■ TEXT SHOWN ■

[start]

While
Clyde Haberman of the NY Times recognized the pervasive media equating
Italian
American = Crime in "A Stereotype Hollywood Can't Refuse" in mid
1999,
Howard Rosenberg never has seemed to get it!
I empathize
with the terrorist "equation" that Arabs have to endure, admire
their
Anti Defamation Web Site to the point of envy, applaud their Scholar
Shaheen's
recent books, "Reel Bad Arabs", and "The TV Arab.", the fact that
they
were clever enough to put Offices in both Washington (the seat of
political
power), and Hollywood (the seat of media power).
I do
however take great exception to Rosenbergs statement:
But
Muslims and Arabs seem to be the only people stereotyped 100% of the
time.
People point to the negative portrayals of Italians in 'The Sopranos'
[HBO's
series about Mafiosi in New Jersey], but there are 20,000 positive
ones
elsewhere."
Howard,
Are you blind to the Unrelenting Torrent, which coincidently this
week
included USA's Mob Sunday, yesterday and Bill Maher's 5 part Mob probe
series
starting today. And where in the HELL are those 20,000 Positive media
images
hiding???
NEGATIVE
STEREOTYPING DISTORTS ARAB'S IMAGE
Howard Rosenberg
July 30 2001
Caring Americans wring their
hands over stereotypes in the U.S. that haunt
blacks, Latinos, Asians,
Italians, Native Americans, Catholics, Jews, gays
and (you fill in the blank).
Just as nasty, though, is the stigma that
usually goes unmentioned.
An estimated 3.5 million
Arab Americans live in the U.S. What would you say,
about 3 million are terrorists?
Well, half anyway.
Why wouldn't you think that?

[end]

■ DIRECTIONS ■
**A.** Decide whether each statement below agrees with the commentary on media stereotypes. Answer yes or no for each and quote the words from the text that settle it.
(i) The writer places Clyde Haberman's piece in mid 1999.
(ii) According to the writer, offices were put in Washington but not in Hollywood.
(iii) The column puts the number of Arab Americans living in the U.S. at an estimated 3.5 million.
**B.** Carry on the commentary on media stereotypes from its final line.

(Records)
[start]

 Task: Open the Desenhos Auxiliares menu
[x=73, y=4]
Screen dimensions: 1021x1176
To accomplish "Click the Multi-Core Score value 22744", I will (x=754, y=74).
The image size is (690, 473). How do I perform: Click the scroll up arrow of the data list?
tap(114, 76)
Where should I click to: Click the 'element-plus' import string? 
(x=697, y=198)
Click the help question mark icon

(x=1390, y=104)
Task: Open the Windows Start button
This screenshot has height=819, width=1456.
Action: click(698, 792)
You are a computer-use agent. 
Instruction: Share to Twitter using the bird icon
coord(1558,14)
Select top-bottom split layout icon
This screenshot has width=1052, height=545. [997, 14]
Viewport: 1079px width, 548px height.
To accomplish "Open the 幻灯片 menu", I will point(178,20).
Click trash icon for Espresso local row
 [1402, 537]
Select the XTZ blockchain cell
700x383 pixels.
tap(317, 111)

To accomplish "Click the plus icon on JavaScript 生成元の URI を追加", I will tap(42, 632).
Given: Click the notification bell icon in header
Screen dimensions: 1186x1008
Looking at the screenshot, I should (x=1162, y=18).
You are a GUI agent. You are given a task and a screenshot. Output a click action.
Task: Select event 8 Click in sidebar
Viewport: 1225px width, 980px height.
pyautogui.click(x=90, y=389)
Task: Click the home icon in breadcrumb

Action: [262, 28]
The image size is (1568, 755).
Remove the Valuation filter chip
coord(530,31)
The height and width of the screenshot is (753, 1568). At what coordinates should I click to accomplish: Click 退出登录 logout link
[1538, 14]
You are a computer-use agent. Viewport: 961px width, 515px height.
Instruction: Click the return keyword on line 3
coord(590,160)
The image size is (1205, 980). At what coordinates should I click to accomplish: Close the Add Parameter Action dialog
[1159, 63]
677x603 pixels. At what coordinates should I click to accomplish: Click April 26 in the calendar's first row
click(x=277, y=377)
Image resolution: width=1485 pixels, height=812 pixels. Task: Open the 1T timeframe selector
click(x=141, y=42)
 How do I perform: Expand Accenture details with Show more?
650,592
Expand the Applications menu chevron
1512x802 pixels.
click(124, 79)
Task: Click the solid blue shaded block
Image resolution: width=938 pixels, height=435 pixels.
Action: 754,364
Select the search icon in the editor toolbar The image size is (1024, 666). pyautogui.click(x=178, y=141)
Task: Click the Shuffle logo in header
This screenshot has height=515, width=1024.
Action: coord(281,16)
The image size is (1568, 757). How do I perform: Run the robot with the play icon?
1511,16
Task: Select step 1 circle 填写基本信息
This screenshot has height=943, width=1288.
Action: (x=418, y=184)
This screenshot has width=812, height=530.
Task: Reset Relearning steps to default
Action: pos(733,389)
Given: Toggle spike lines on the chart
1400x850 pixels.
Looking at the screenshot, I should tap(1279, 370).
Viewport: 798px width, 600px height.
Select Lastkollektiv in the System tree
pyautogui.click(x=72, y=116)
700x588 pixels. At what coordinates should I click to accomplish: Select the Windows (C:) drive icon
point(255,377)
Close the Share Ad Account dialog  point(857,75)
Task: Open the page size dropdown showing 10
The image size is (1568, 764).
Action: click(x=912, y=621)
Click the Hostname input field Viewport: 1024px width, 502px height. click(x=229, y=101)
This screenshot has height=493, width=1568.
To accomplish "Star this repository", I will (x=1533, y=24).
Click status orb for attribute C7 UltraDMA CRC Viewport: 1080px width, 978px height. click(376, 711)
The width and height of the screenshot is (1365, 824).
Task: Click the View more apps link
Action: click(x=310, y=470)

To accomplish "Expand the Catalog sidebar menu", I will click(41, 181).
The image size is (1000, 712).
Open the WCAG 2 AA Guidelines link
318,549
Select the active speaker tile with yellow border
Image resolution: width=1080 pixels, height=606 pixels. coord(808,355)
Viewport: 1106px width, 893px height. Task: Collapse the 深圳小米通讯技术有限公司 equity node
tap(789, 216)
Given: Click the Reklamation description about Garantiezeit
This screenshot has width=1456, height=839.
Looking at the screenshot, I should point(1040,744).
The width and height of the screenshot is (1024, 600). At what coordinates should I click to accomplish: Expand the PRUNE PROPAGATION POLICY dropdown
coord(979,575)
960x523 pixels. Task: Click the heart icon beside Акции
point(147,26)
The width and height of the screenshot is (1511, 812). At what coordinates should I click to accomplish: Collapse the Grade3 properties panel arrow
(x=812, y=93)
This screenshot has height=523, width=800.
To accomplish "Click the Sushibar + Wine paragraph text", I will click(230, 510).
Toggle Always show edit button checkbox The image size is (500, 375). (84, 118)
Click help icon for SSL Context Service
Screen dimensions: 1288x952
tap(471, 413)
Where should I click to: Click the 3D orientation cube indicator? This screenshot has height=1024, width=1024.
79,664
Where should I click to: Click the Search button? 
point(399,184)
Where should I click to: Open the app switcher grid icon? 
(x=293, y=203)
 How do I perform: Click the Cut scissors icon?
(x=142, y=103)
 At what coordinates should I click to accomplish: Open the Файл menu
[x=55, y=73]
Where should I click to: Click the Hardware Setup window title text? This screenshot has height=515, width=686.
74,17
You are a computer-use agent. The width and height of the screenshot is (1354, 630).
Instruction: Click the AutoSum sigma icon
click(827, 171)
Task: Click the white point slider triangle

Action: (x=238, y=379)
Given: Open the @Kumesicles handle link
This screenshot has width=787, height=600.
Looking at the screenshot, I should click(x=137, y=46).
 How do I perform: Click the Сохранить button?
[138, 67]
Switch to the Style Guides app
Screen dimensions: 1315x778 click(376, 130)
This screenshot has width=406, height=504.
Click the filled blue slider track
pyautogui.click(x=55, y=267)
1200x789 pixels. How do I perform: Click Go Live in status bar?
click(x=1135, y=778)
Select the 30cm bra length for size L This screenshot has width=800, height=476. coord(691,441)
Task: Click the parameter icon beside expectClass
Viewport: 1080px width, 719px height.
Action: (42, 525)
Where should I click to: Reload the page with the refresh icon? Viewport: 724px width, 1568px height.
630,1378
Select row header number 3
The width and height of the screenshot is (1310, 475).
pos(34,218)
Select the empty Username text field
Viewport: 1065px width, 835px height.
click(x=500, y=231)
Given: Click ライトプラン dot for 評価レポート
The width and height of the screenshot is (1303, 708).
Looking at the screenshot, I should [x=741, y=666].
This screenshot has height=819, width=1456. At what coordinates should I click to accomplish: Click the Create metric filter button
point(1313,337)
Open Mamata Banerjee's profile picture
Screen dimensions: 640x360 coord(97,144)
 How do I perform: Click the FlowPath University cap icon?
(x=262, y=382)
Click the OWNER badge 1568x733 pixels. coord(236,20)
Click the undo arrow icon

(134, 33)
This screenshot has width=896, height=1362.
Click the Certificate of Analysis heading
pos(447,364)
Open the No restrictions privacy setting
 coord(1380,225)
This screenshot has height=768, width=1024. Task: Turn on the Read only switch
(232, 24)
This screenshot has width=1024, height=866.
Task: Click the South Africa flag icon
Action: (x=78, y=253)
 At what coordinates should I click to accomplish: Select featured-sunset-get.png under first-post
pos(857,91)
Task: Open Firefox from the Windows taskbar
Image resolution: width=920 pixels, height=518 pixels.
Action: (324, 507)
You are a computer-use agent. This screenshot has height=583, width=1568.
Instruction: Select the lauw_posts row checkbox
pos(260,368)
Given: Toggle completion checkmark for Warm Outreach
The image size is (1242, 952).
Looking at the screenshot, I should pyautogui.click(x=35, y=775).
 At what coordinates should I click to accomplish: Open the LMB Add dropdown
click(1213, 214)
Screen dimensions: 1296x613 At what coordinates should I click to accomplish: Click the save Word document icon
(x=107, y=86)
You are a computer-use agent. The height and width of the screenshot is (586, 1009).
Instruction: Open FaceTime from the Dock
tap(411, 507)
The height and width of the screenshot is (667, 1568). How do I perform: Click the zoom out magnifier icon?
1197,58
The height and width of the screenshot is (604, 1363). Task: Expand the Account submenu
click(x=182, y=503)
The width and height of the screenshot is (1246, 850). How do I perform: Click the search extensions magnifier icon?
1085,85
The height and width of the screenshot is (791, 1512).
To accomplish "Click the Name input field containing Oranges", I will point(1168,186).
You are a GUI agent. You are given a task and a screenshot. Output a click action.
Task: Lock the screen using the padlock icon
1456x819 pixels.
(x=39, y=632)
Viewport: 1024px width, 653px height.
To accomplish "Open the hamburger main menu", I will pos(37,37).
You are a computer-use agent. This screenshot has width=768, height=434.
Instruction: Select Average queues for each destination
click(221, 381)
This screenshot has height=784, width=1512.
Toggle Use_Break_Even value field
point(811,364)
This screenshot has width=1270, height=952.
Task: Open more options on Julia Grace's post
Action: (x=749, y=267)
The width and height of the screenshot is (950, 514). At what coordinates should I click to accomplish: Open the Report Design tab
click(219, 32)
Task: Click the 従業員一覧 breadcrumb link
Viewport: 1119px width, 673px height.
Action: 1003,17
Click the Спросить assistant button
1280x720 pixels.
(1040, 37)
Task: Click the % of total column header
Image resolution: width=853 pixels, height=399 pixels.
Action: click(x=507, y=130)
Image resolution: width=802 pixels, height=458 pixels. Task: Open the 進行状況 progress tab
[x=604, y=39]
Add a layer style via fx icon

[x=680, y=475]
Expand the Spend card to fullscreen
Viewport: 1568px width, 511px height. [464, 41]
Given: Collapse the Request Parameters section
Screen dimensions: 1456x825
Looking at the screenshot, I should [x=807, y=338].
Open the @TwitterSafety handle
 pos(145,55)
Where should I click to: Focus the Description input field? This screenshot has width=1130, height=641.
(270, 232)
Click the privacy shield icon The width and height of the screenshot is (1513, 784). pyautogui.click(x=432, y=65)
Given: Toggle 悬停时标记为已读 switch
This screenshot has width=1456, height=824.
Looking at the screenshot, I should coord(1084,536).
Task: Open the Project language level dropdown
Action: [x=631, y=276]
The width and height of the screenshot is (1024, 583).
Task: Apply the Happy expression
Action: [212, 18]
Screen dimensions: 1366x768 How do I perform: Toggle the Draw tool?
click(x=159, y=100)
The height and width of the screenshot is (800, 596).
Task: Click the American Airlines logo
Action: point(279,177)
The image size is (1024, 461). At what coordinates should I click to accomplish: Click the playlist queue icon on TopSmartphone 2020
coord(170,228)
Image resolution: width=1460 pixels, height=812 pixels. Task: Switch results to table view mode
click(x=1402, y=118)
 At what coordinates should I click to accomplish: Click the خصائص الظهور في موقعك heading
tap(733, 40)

[end]

■ ANSWERS IN ORDER ■
**A.**
(i) Yes: "in mid 1999"
(ii) No: "put Offices in both Washington (the seat of political power), and Hollywood (the seat of media power)"
(iii) Yes: "An estimated 3.5 million Arab Americans live in the U.S."

**B.**
Why wouldn't it be in the minds of knee-jerk TV
newscasters who reported
immediately after the 1995 Oklahoma City bombing
that the FBI was seeking
three males, two of them "Middle Eastern with dark
hair and beards"?
Why wouldn't the security
officers who ejected Abdullah Al-Arian from the
White House annex think
it too? Al-Arian is the Duke University student and
congressional intern who
was there for a meeting with Muslim leaders on
President Bush's faith-based
initiative last month when he was removed after
a false tip that he was
linked to terrorists.
You know, the shadowy guys
we see again and again in movies and on TV.
Because there are no other
Arabs, right? Except, that is, for harem girls and
bearded, limousined, oil-rich
sheiks in dark glasses, wielding their billions
like spiked clubs.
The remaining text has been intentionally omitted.